BEGIN GIVEN DATA

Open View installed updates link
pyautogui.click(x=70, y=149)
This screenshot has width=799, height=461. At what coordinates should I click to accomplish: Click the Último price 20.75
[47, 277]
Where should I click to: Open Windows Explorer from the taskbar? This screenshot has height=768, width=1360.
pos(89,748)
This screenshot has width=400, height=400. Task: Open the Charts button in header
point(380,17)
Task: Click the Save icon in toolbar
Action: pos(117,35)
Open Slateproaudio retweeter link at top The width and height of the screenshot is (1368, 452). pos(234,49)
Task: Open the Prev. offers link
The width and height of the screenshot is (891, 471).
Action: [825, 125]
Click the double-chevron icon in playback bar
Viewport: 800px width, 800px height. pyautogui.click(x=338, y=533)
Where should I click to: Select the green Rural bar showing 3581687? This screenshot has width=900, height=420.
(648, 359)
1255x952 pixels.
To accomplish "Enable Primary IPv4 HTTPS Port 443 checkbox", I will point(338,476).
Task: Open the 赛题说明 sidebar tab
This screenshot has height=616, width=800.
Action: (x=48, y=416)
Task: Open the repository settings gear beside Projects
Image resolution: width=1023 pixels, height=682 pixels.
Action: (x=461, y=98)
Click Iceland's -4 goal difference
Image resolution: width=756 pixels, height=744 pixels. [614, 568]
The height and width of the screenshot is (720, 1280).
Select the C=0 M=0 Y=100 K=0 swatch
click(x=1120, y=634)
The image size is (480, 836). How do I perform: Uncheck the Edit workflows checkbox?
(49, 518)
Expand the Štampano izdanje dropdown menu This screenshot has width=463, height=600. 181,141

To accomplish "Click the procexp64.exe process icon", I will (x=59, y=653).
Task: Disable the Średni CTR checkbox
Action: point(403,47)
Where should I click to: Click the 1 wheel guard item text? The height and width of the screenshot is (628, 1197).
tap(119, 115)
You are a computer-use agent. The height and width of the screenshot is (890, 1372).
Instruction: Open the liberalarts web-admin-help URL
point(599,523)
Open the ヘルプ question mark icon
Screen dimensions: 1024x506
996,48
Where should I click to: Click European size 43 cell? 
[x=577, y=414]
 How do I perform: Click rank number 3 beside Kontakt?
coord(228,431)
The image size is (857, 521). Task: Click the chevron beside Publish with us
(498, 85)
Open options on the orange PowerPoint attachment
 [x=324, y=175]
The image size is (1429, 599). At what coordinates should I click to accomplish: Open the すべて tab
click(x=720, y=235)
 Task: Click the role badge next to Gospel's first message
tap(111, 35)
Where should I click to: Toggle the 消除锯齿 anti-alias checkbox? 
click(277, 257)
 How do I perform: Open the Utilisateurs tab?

END GIVEN DATA

• **PROBLEM DETAILS**
Give back every line of the material, exactly as written.

• **EXERCISE RESPONSE**
Open View installed updates link
pyautogui.click(x=70, y=149)
This screenshot has width=799, height=461. At what coordinates should I click to accomplish: Click the Último price 20.75
[47, 277]
Where should I click to: Open Windows Explorer from the taskbar? This screenshot has height=768, width=1360.
pos(89,748)
This screenshot has width=400, height=400. Task: Open the Charts button in header
point(380,17)
Task: Click the Save icon in toolbar
Action: pos(117,35)
Open Slateproaudio retweeter link at top The width and height of the screenshot is (1368, 452). pos(234,49)
Task: Open the Prev. offers link
The width and height of the screenshot is (891, 471).
Action: [825, 125]
Click the double-chevron icon in playback bar
Viewport: 800px width, 800px height. pyautogui.click(x=338, y=533)
Where should I click to: Select the green Rural bar showing 3581687? This screenshot has width=900, height=420.
(648, 359)
1255x952 pixels.
To accomplish "Enable Primary IPv4 HTTPS Port 443 checkbox", I will point(338,476).
Task: Open the 赛题说明 sidebar tab
This screenshot has height=616, width=800.
Action: (x=48, y=416)
Task: Open the repository settings gear beside Projects
Image resolution: width=1023 pixels, height=682 pixels.
Action: (x=461, y=98)
Click Iceland's -4 goal difference
Image resolution: width=756 pixels, height=744 pixels. [614, 568]
The height and width of the screenshot is (720, 1280).
Select the C=0 M=0 Y=100 K=0 swatch
click(x=1120, y=634)
The image size is (480, 836). How do I perform: Uncheck the Edit workflows checkbox?
(49, 518)
Expand the Štampano izdanje dropdown menu This screenshot has width=463, height=600. 181,141

To accomplish "Click the procexp64.exe process icon", I will (x=59, y=653).
Task: Disable the Średni CTR checkbox
Action: point(403,47)
Where should I click to: Click the 1 wheel guard item text? The height and width of the screenshot is (628, 1197).
tap(119, 115)
You are a computer-use agent. The height and width of the screenshot is (890, 1372).
Instruction: Open the liberalarts web-admin-help URL
point(599,523)
Open the ヘルプ question mark icon
Screen dimensions: 1024x506
996,48
Where should I click to: Click European size 43 cell? 
[x=577, y=414]
 How do I perform: Click rank number 3 beside Kontakt?
coord(228,431)
The image size is (857, 521). Task: Click the chevron beside Publish with us
(498, 85)
Open options on the orange PowerPoint attachment
 [x=324, y=175]
The image size is (1429, 599). At what coordinates should I click to accomplish: Open the すべて tab
click(x=720, y=235)
 Task: Click the role badge next to Gospel's first message
tap(111, 35)
Where should I click to: Toggle the 消除锯齿 anti-alias checkbox? 
click(277, 257)
 How do I perform: Open the Utilisateurs tab?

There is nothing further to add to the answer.